In ein paar Cartoons zeigt Franziska Becker, wie es aussehen würde, wenn die radikale Auslegung der Scharia, wie sie in einigen islamisch geprägten Ländern leider Realität ist, auch in Deutschland Realität wäre. Sie macht damit auf die brutale Unterdrückung von Frauen in islamischen Ländern aufmerksam und karikiert Kulturrelativisten, die diese Gewalt als bloße religiöse Eigenart herunterspielen. Diese Karikaturen haben absolute Verteidigung verdient. Sie sind nicht krasser oder beleidigender als jede andere Karikatur Beckers zu anderen Gruppen. Es gibt allerdings einen Unterschied:
Für Karikaturen zum Islam lebt man heute auch in Europa gefährlich. Wenn Künstlerinnen und Künstler in Gefahr leben, weil sie eine Religion kritisieren, dann ist alles, was auch nur insinuiert, die Kritik und der Spott an dieser Religion sei in irgendeiner Weise ein Verbrechen, ein Stärken jener Fundamentalisten, die ihre Ideologie vor Kritik abschirmen wollen.

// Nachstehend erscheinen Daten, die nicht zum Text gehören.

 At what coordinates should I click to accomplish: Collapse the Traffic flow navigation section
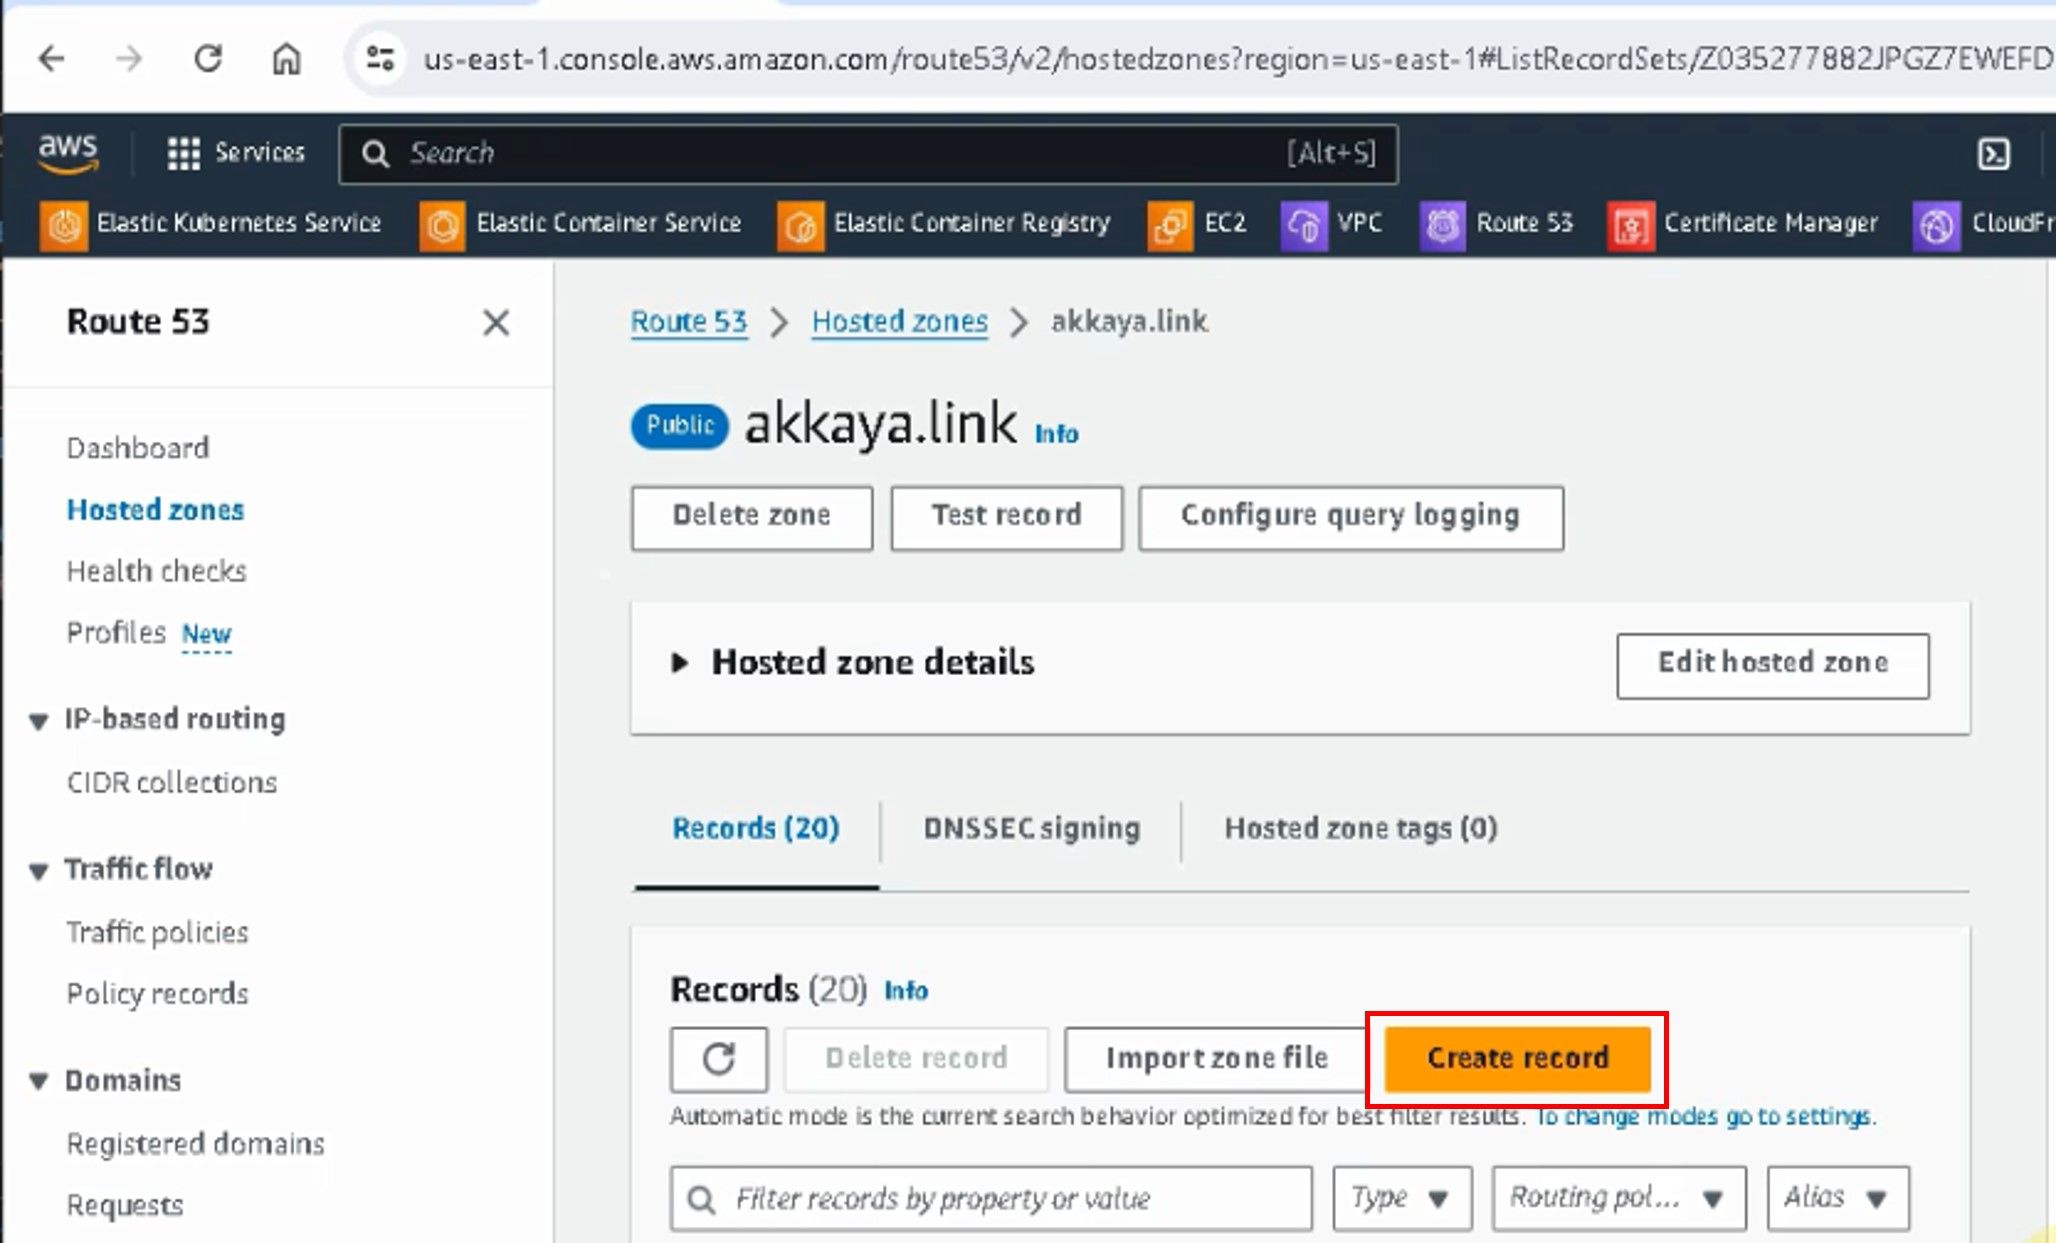pos(39,870)
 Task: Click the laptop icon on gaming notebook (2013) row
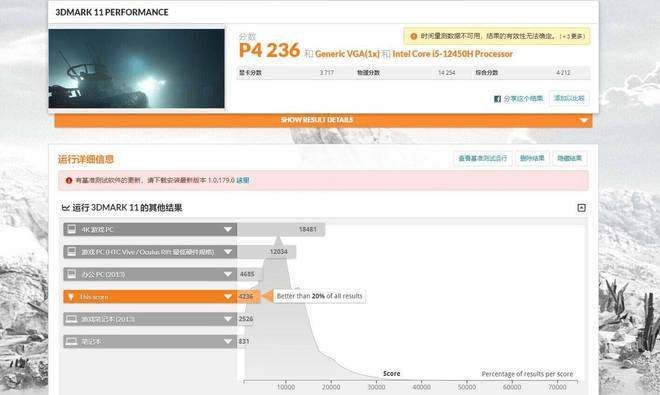pos(71,319)
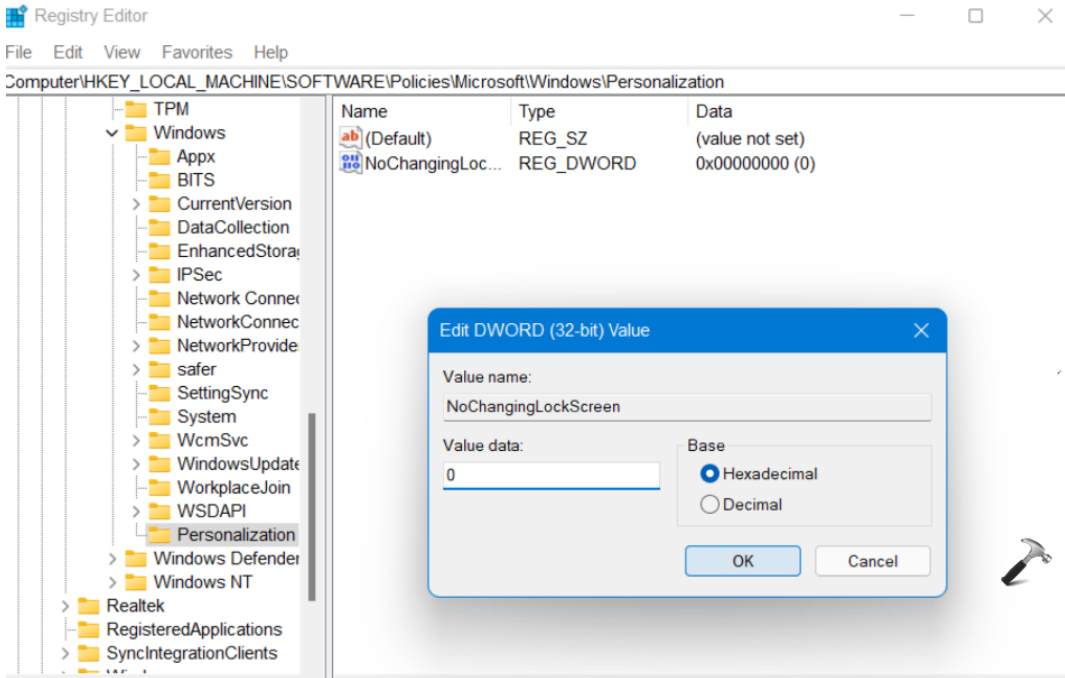Screen dimensions: 1065x678
Task: Click the NoChangingLockScreen DWORD value icon
Action: point(350,163)
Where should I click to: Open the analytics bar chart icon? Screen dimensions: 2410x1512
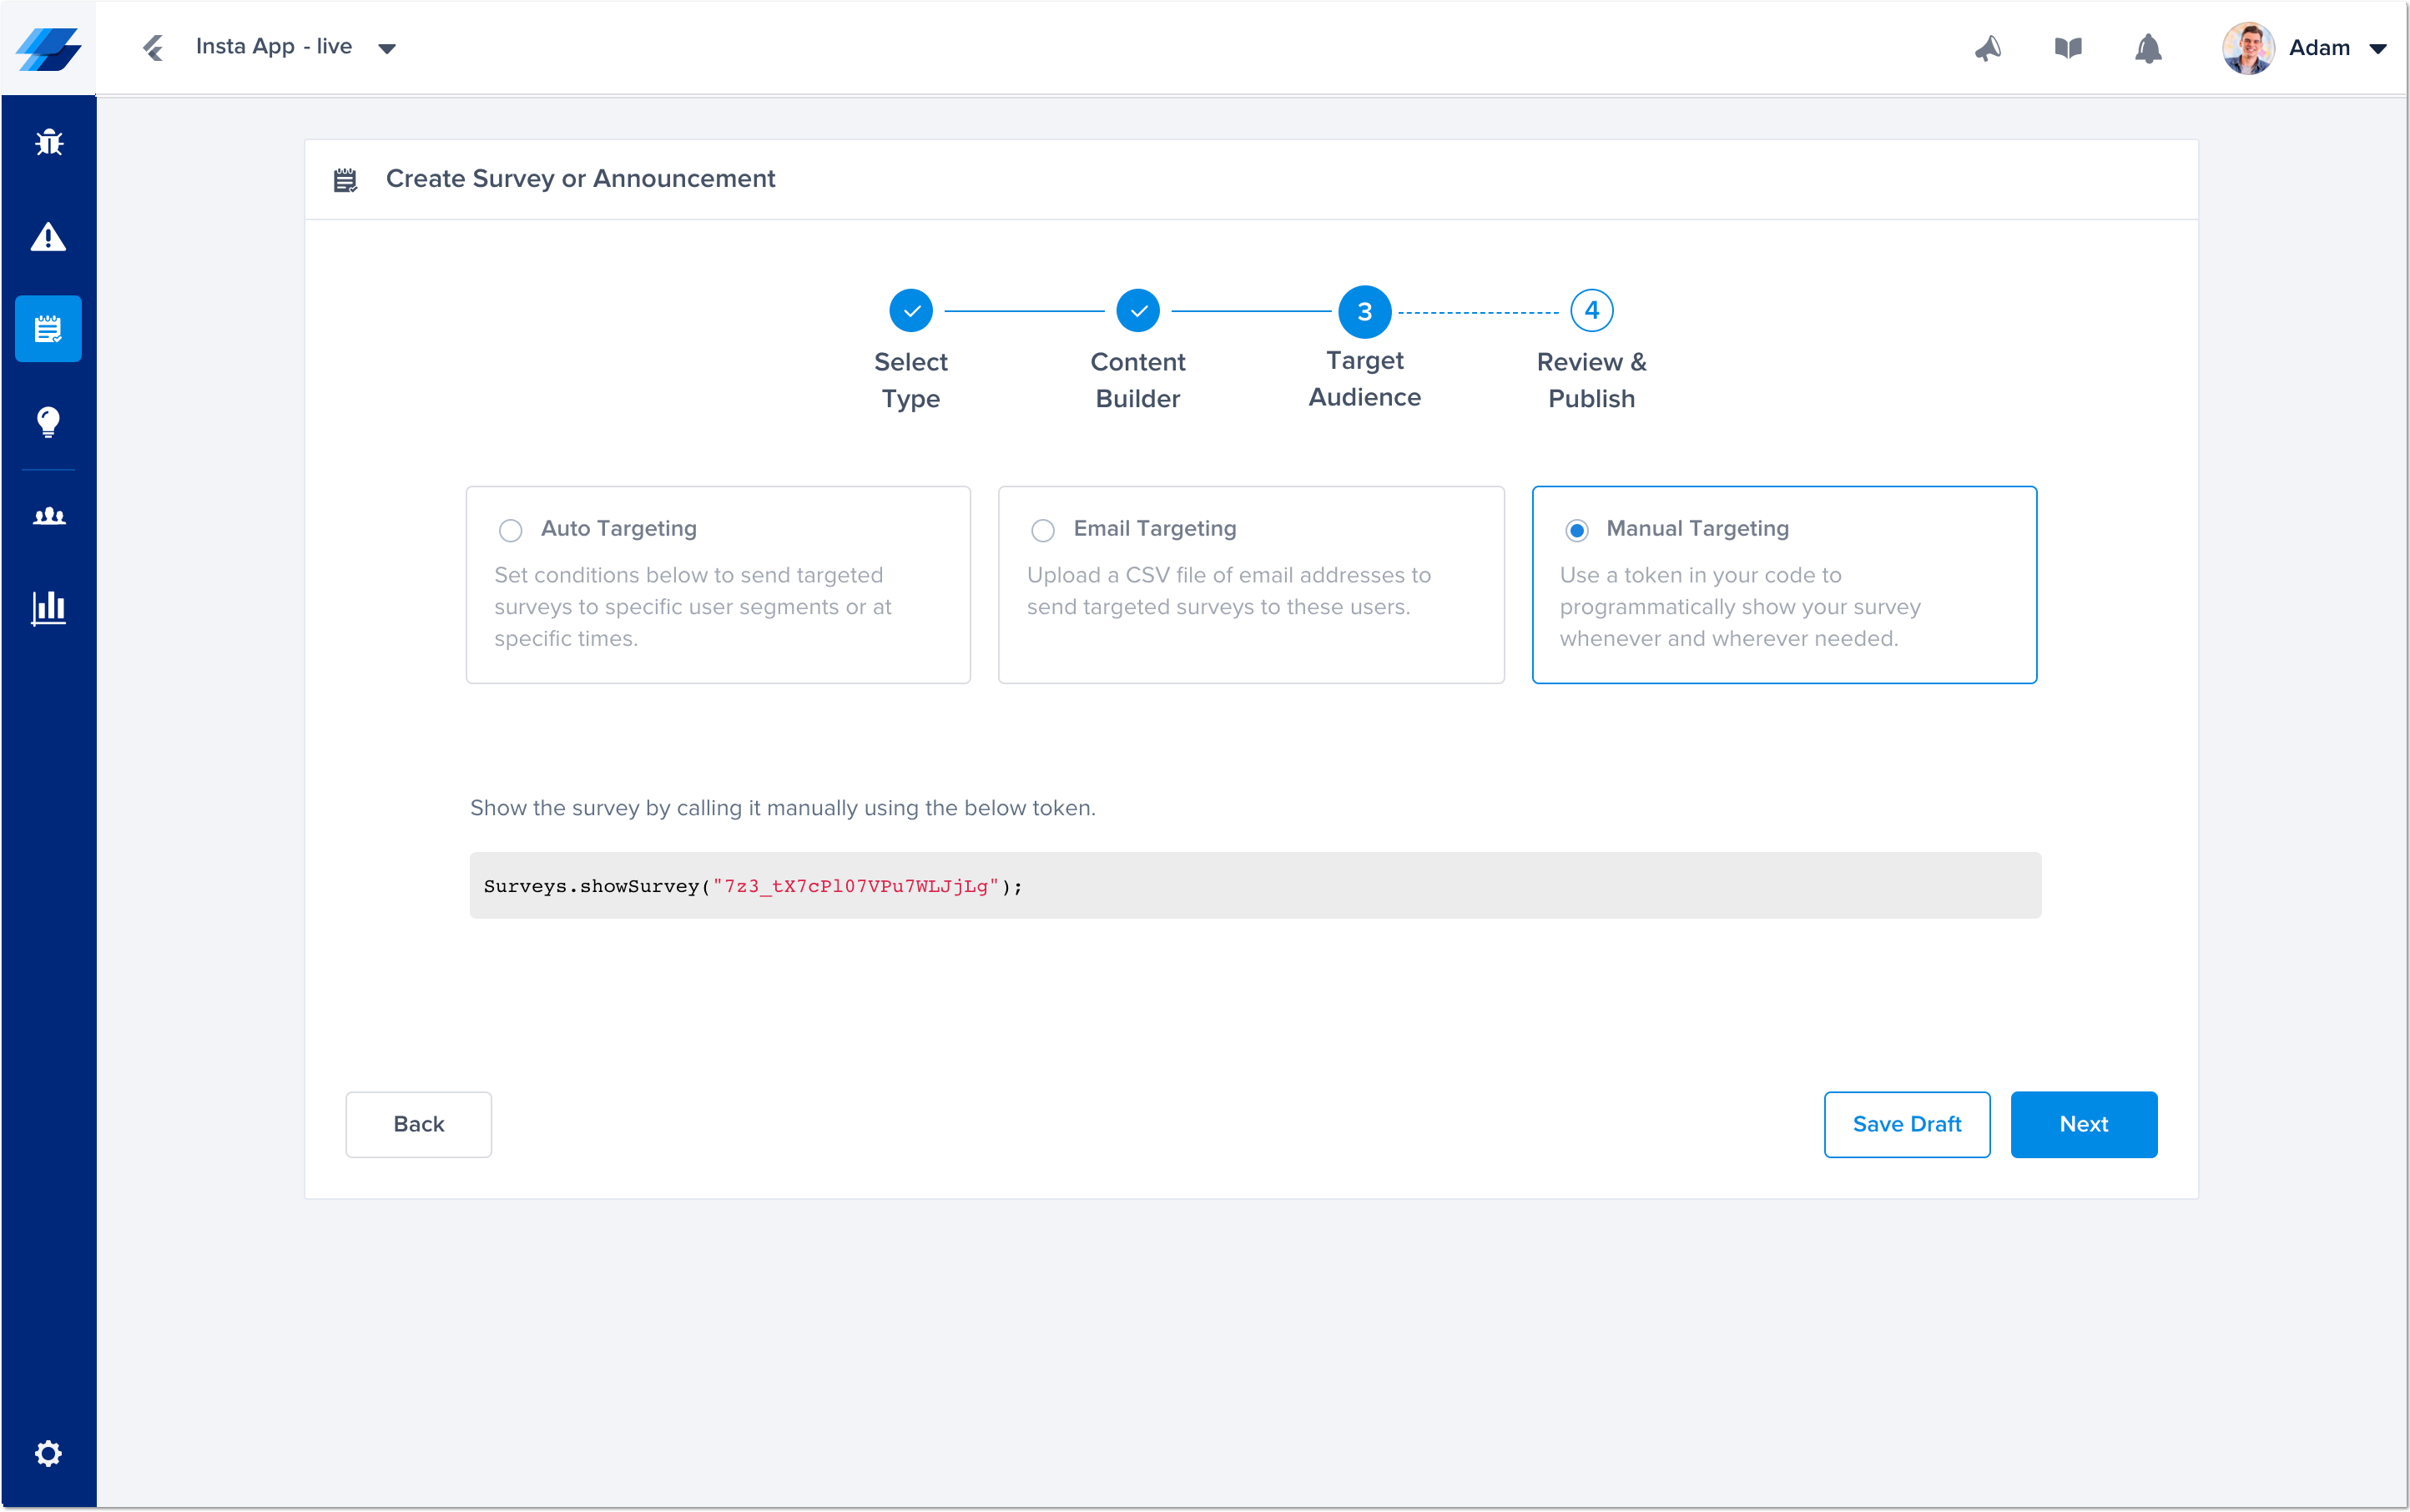[48, 607]
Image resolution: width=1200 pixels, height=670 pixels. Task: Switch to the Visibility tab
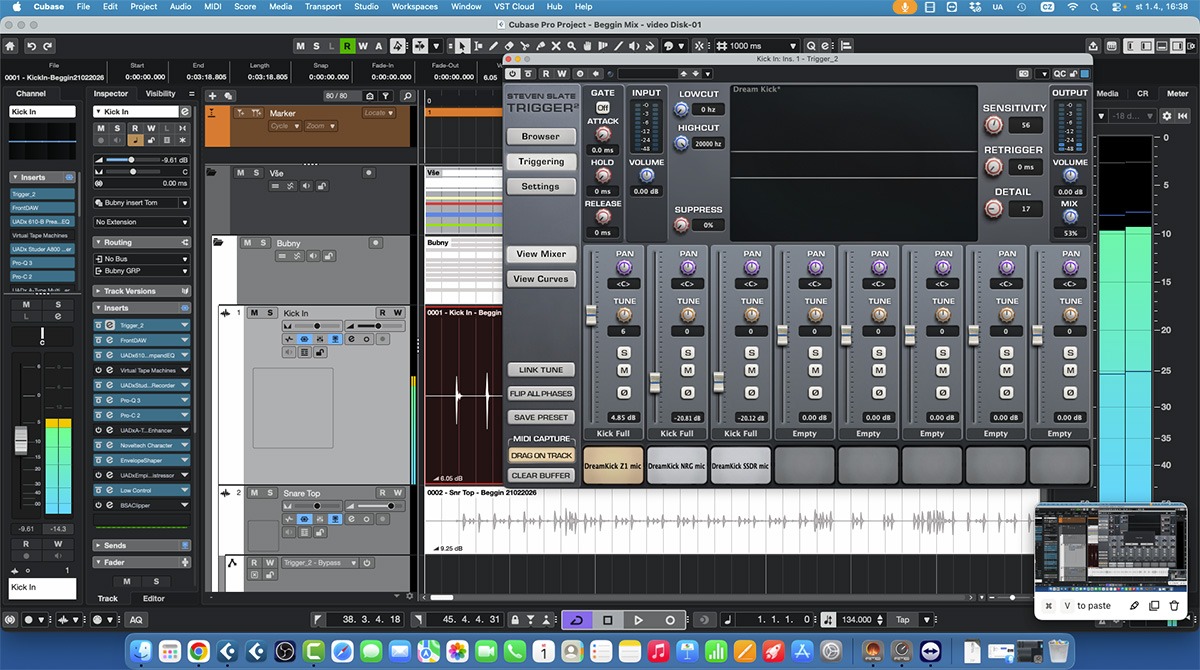160,94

Was Franziska Becker macht ist eine Selbstverständlichkeit. Sie wagt es, als Frau so zu spotten, wie es für Männer seit Jahrhunderten eine Selbstverständlichkeit ist. Wer dieser Frau nun auf die Finger kloppt, weil sie es wagt, mit den Mittel des beißenden Spotts sexistische Strukturen einer Religion zu karikieren, die in ihrer aktuell brutalsten Ausrichtung sogar für staatlich sanktionierte Verfolgung und Tötung von emanzipierten Frauen verantwortlich ist, fällt sowohl Artikel 3 (Gleichheit vor dem Gesetz) als auch 5 (Meinungsfeiheit) des Grundgesetz‘ in den Rücken.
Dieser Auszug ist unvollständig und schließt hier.